## [What you need to do]
Reproduce word for word the lines of the items starting at the line containing "You are a GUI" and ending at the line containing "[x=81, y=26]", both included. Leave out the pictures.

## [Records shown]
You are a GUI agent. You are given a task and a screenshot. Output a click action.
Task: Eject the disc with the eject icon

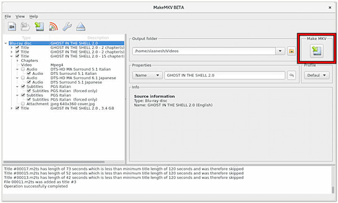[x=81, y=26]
---
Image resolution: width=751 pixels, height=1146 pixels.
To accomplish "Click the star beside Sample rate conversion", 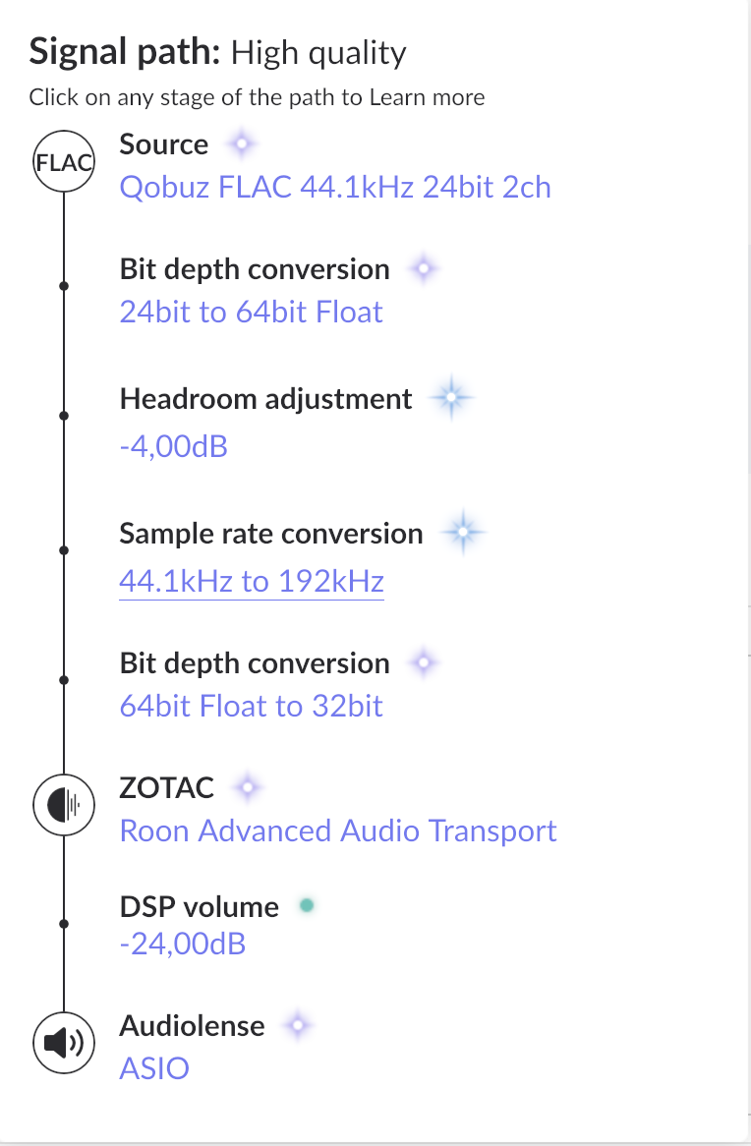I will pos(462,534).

## [Expected answer]
You are a GUI agent. You are given a task and a screenshot. Output a click action.
Task: Eject the disc with the eject icon

[x=81, y=26]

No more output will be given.